All of the samples gathered from these datasets were divided into four groups: young, middle, old and HGPS fibroblasts. The “Young”, “Middle”, “Old” groups were formed according to the donor's age. “Young” group consisted of skin fibroblasts collected from donors of 15-30 years old, “Middle” - 40-55 y.o., “Old” - 60+ y.o.

Each preprocessed gene expression dataset was independently analyzed using an algorithm called OncoFinder [22] implemented in a new platform for analyzing signaling pathways in aging called GeroScope. Taking the preprocessed gene expression data as an input it allows for cross-platform dataset comparison with low error rate and has the ability to obtain functional features of intracellular regulation using mathematical estimations. For each investigated sample it performs a case-control pairwise comparison using Student's t-test, generates the list of significantly differentially expressed genes and calculates the Pathway Activation Strength (PAS), a value which serves as a qualitative measure of pathway activation. Positive and negative PAS values indicate pathway up- and down-regulation, respectively. In this study the genes with ∣fold-change∣≥1.5 and FDR-adjusted p-value<0.05 were considered significantly differentially expressed.
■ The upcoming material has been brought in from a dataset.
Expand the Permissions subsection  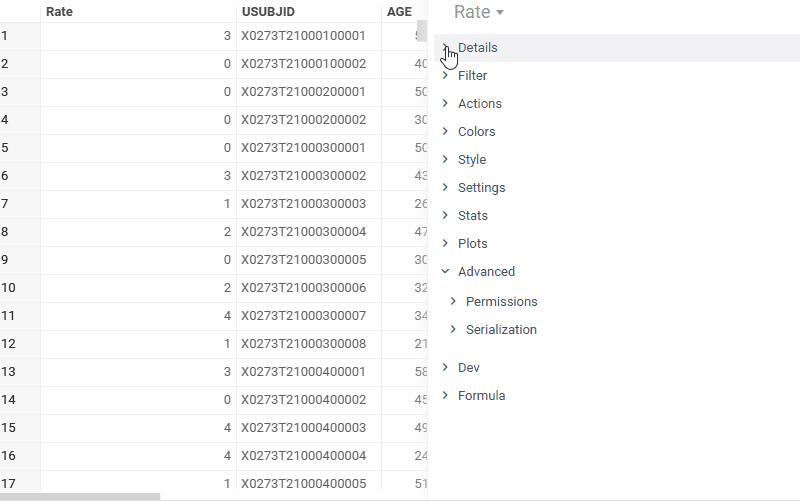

Each dataset was processed separately and PAS values for 65 main signaling pathways were calculated for every investigated sample in the dataset (Supplementary table 1). The PAS values for “HGPS” group from datasets GSE3860 [50], E-MEXP-2597 [55] and E-MEXP-3097 [56] were acquired using healthy human fibroblasts taken from these datasets as a reference. In turn, the PAS values for “Young”, “Middle” and “Old” groups from datasets were obtained from datasets GSE15829 [51], GSE17032 [52], GSE28300 [53] and GSE55118 [54], using the samples from “Young” group as a reference. Since the “Young” group samples was normalized on itself, all PAS values of all individual samples were zero when standard filtering thresholds were applied. However, to account for any pathway activation variation and gather more information, we decided to process the “Young” group without filtering and account the expression level of all genes obtaining non-zero PAS values for individual samples. After PAS values for all datasets had been calculated all samples were combined into the group they belong to, resulting in 15, 25, 16 and 26 samples in “Young”, “Middle”, “Old” and “HGPS” groups respectively (Table 1).

Hierarchical clustering heatmaps were generated using ‘heatmap.2‘ function from ‘gplots’ package [59]. Pearson's correlation plot with hierarchical clustering of samples was built using ‘corrplot’ package [60]. Principal component analysis was done using the ‘prcomp’ function in the ‘stats’ package. For determining similarities of pathways between investigated groups statistical equivalence tests were conducted. They test the null hypothesis of difference in distribution of PAS value between conditions against the alternative hypothesis that these distributions are similar. For pairwise comparison of two conditions, an equivalence t-test was used. For comparison of three and four conditions we performed an equivalence F-test (equivalence one-way ANOVA test). Equivalence intervals were chosen according to referenced values from [61], so that all tests are comparable (0.74 for t-test and 0.74/sqrt(2) for F-test). Significance was established using significance level 0.05.

Supplementary Materials

Supplementary Table 1


The authors thank The First Oncology Research and Advisory Center (Moscow, Russia) and “UMA Foundation” (Moscow) for their support in preparation of the manuscript and Dr. Kristen Swithers from Yale University for her assistance with editing the manuscript.

Conflicts of Interest

The authors have no conflict of interests to declare.